Bihar Board Class 10th Maths Solutions Chapter 11 Constructions Ex 11.1 Textbook Questions and Answers.

## BSEB Bihar Board Class 10th Maths Solutions Chapter 11 Constructions Ex 11.1

Question 1.

Draw a line segment of length 7.6 cm and divide it in the ratio 5 : 8. Measure the two parts.

Solution:

Steps of Construction :

1. Draw a line segment AB = 7.6 cm.

2. Draw a ray AC making any acute angle with AB, as shown in the figure.

3. On ray AC, starting from A, mark 5 + 8 = 13 equal line segments : AA_{1}, A_{1}A_{2}, A_{2}A_{3,} A_{3}A_{4}, A_{4}A_{5}, A_{5}A_{6}, A_{6}A_{7}, A_{7}A_{8}, A_{8}A_{9}, A_{9}A_{10}, A_{10}A_{11}, A_{11}A_{12} and A_{12}A_{13}.

4. Join A_{13}B.

5. From A_{5}, draw A_{5}P || A_{13}B, meeting AB at P.

6. Thus, P divides AB in the ratio 5 : 8.

On measuring the two parts, we find that AP = 2.9 cm and PB = 4.7 cm (approx.).

Justification :

In ∆ ABA_{13}, PA_{5} || BA_{13}.

So, \(\frac { AP }{ PB }\) = \(\frac{\mathrm{AA}_{5}}{\mathrm{~A}_{5} \mathrm{~A}_{13}}\) = \(\frac { 5 }{ 8 }\) [By BPT]

Thus, AP : PB = 5 : 8

Question 2.

Construct a triangle of sides 4 cm, 5 cm and 6 cm and then a triangle similar to it whose sides are \(\frac { 2 }{ 3 }\) of the corresponding sides of it.

Solution:

Steps of Construction :

1. Draw a line segment BC = 6 cm.

2. With B as centre and radius equal to 5 cm, draw an arc.

3. With C as centre and radius equal to 4 cm, draw an arc intersecting the previously drawn arc at A.

4. Join AB and AC. Then ∆ ABC is the required triangle.

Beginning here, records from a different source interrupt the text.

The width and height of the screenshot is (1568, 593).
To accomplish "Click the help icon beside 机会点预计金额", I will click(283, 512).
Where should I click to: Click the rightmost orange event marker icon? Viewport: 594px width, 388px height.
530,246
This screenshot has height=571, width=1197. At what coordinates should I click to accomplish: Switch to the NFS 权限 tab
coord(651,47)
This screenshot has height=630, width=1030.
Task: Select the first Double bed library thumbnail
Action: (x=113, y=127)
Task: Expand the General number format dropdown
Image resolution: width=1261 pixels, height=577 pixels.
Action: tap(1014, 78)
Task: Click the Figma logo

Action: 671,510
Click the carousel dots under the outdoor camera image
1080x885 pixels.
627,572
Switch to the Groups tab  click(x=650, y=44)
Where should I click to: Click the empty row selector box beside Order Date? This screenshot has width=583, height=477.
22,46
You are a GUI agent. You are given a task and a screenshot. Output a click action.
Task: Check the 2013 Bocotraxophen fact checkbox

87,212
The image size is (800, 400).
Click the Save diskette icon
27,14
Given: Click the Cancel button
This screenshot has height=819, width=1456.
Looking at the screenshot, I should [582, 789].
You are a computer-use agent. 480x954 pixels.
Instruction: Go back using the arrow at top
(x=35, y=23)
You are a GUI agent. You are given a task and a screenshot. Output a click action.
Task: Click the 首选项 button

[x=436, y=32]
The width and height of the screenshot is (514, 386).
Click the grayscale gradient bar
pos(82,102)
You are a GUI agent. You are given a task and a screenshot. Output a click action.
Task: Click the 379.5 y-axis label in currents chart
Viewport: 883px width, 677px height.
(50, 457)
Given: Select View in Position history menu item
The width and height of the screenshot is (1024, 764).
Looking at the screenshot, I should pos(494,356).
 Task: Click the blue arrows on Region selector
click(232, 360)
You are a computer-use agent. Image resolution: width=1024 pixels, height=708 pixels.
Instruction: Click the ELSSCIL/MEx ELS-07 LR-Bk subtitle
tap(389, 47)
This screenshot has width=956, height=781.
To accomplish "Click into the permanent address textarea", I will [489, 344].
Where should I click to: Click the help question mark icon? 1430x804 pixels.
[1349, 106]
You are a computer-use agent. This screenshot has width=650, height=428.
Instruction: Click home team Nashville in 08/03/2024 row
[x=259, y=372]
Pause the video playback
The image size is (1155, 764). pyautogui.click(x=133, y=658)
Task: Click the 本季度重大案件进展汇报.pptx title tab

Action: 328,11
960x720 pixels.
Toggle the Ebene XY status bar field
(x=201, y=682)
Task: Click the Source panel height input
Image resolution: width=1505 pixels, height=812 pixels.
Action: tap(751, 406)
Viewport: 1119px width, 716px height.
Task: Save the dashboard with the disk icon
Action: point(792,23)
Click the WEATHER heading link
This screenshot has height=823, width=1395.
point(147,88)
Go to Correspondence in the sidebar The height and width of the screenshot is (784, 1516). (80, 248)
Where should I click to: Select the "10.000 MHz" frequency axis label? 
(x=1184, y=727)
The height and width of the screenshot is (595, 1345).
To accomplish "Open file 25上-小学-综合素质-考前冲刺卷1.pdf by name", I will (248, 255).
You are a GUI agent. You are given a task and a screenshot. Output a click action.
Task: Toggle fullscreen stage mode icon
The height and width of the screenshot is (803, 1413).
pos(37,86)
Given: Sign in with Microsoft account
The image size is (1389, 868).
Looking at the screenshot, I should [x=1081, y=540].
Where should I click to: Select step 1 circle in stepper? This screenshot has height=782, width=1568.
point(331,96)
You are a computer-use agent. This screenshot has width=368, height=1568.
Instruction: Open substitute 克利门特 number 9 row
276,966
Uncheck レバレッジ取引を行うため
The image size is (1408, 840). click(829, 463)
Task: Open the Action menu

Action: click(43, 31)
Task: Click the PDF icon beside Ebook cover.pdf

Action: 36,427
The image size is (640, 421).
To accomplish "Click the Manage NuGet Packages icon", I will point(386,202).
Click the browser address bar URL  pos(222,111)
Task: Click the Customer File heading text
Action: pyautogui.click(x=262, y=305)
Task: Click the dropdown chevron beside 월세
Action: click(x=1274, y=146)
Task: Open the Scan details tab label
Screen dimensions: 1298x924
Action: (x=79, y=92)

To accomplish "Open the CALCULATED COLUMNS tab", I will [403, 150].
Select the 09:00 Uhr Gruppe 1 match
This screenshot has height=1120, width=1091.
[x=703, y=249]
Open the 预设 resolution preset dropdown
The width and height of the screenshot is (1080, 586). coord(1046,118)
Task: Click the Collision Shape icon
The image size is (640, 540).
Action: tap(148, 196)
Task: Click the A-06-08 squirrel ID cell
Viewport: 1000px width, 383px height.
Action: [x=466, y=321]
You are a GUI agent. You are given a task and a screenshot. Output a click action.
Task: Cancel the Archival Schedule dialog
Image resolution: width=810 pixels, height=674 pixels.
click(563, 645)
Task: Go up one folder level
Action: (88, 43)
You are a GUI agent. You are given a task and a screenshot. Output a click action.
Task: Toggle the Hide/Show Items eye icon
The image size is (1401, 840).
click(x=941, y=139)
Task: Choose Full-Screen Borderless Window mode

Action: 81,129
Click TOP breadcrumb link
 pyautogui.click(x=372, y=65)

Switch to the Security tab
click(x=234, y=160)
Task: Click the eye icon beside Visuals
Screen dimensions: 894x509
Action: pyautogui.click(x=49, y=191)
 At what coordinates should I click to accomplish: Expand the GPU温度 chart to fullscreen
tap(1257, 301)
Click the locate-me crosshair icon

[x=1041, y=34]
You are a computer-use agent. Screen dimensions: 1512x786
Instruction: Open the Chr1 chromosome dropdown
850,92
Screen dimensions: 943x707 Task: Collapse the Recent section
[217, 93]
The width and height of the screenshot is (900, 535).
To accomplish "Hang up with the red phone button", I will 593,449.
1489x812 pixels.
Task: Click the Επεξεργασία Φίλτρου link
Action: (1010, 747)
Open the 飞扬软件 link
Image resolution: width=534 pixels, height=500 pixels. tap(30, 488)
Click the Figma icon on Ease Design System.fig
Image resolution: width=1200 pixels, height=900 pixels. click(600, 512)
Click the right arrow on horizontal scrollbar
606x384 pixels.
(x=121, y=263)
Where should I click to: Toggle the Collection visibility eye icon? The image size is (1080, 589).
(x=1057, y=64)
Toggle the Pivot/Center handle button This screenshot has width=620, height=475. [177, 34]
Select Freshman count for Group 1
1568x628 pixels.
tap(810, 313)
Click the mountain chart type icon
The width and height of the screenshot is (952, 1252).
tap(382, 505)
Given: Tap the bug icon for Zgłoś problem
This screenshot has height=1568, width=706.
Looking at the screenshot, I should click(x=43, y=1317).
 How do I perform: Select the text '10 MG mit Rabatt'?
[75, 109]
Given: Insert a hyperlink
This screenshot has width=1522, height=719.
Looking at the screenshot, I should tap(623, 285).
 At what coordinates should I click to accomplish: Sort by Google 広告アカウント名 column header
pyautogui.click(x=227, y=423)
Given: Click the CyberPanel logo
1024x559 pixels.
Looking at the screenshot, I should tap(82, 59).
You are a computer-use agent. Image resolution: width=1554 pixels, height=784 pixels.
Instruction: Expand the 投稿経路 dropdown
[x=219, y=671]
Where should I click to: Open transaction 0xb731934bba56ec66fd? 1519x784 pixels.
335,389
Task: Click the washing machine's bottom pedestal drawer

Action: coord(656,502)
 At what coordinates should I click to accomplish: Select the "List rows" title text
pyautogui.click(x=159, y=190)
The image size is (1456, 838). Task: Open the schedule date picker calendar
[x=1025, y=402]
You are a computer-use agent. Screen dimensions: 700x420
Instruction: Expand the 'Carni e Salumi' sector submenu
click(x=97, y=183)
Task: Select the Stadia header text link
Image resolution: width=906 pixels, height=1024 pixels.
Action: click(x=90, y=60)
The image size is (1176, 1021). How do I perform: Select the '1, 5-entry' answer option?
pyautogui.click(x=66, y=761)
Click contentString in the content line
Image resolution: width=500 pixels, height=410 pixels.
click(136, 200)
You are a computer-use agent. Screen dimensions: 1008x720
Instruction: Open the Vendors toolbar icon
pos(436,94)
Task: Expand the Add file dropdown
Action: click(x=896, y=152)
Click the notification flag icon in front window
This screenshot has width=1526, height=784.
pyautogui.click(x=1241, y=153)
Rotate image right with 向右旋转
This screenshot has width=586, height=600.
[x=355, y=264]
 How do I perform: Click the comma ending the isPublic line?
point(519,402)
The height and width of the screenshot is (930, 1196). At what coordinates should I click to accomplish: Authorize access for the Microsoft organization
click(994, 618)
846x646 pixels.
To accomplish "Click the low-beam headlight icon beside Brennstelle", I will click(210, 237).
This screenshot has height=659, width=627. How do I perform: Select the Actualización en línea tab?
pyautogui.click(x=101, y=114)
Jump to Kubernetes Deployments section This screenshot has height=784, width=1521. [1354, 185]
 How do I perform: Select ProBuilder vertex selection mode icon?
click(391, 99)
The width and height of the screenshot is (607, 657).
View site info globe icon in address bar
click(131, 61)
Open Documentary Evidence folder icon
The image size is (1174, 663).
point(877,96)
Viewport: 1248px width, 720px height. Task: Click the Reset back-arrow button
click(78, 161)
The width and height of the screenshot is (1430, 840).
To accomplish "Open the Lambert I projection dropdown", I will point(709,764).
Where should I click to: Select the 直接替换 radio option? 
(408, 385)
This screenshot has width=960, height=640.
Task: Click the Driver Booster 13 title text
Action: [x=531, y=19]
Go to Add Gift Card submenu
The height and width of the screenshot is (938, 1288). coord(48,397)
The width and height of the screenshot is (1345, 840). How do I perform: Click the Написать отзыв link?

5. Below BC, make an acute angle CBX.

6. Along BX, mark off three (bigger of the numerator and denominator) points : B_{1}, B_{1} and B_{3} such that BB_{1} = B_{1}B_{2} = B_{2}B_{3}

7. Join B_{3}C. [Note that 3 is denominator]

8. From B_{2} draw B_{2}D || B_{3}C, meeting BC at D. [Note that 2 is numerator]

9. From D, draw DE || CA, meeting BA at E. Then, ∆ EBD is the required triangle whose sides are \(\frac { 2 }{ 3 }\) of the corresponding sides of ∆ ABC.

Justification :

Since DE || CA, therefore

∆ ABC ~ ∆ EBD

and \(\frac { EB }{ AB }\) = \(\frac { DE }{ CA }\) = \(\frac { BD }{ BC }\) = \(\frac { 2 }{ 3 }\) [Since \(\frac { BD }{ BC }\) = \(\frac { 2 }{ 3 }\) ,by construction]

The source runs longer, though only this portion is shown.